The answer must be an exact copy of every entry.

◆ ◆ ◆ ◆

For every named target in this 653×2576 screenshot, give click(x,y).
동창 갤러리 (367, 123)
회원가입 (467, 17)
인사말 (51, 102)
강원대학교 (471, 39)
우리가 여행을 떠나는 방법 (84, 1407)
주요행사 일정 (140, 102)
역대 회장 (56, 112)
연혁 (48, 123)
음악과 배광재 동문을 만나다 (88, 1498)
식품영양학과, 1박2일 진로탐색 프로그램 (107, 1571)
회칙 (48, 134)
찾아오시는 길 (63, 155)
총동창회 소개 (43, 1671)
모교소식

◆ ◆ ◆ ◆

● **Solution**:
For every named target in this 653×2576 screenshot, give click(x,y).
동창 갤러리 (367, 123)
회원가입 (467, 17)
인사말 (51, 102)
강원대학교 (471, 39)
우리가 여행을 떠나는 방법 (84, 1407)
주요행사 일정 (140, 102)
역대 회장 (56, 112)
연혁 (48, 123)
음악과 배광재 동문을 만나다 (88, 1498)
식품영양학과, 1박2일 진로탐색 프로그램 (107, 1571)
회칙 (48, 134)
찾아오시는 길 (63, 155)
총동창회 소개 (43, 1671)
모교소식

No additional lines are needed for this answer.